··· MATERIAL FOR THIS TASK

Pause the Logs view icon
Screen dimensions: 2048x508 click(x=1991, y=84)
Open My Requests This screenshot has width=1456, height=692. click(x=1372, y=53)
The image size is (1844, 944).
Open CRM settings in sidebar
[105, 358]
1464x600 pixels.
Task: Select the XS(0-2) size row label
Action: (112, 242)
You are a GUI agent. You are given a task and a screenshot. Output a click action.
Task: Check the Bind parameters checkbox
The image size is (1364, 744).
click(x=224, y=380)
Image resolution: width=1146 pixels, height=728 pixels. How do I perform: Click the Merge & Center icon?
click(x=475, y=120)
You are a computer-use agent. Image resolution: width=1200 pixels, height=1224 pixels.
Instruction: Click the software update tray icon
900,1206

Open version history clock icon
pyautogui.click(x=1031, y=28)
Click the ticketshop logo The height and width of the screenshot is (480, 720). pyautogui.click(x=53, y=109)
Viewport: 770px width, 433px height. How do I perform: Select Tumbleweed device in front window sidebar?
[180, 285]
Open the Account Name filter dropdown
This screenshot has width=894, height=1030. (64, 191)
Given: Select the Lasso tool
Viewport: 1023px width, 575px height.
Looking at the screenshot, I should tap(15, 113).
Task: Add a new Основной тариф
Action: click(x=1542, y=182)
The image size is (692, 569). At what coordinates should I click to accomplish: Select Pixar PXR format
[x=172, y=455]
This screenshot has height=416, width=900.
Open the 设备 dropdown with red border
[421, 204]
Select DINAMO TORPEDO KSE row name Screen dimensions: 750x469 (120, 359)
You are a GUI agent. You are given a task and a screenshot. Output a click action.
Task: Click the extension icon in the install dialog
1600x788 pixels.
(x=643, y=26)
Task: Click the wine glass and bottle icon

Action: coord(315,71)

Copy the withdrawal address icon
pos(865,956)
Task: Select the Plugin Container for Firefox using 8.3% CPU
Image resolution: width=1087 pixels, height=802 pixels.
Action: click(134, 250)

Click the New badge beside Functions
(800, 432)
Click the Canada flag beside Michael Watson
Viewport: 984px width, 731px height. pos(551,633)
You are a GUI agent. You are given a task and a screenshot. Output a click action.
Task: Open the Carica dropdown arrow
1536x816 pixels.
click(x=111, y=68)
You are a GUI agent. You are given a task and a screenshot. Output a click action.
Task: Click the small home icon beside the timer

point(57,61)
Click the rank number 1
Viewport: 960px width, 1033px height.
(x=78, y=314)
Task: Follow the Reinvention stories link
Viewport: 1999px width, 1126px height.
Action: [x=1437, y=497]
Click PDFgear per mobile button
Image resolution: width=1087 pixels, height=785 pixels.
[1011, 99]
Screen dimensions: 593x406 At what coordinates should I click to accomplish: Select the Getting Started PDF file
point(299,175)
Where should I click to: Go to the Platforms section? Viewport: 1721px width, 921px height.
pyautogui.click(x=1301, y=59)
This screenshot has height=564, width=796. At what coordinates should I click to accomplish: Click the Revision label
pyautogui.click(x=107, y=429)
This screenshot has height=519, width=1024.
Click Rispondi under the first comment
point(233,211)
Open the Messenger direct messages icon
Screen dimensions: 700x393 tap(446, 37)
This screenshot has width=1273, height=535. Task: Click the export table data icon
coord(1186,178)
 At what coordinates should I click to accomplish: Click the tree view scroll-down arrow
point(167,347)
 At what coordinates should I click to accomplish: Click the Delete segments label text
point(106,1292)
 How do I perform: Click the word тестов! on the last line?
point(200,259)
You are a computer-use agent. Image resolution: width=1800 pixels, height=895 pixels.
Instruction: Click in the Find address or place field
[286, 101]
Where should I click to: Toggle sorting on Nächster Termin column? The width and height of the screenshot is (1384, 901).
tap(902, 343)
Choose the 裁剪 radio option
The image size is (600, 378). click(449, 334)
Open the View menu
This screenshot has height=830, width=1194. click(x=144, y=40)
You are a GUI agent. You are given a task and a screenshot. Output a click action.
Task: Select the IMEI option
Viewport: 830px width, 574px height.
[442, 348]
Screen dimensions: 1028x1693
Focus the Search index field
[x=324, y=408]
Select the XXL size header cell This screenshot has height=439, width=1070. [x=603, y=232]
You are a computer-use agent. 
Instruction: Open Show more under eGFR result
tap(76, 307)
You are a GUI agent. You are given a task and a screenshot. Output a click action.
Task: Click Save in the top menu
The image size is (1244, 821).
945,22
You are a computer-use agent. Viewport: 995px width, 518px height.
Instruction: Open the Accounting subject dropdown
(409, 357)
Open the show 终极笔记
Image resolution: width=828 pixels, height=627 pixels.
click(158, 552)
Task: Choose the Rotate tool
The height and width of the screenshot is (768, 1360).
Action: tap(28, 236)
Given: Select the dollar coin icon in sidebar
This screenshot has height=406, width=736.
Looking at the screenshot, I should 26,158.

······

→ THE PROBLEM: Copy every line where the word "computer" is present in the entries above.

→ ANSWER BOX:
You are a computer-use agent. Image resolution: width=1200 pixels, height=1224 pixels.
You are a computer-use agent. Image resolution: width=1800 pixels, height=895 pixels.
You are a computer-use agent. 
You are a computer-use agent. Viewport: 995px width, 518px height.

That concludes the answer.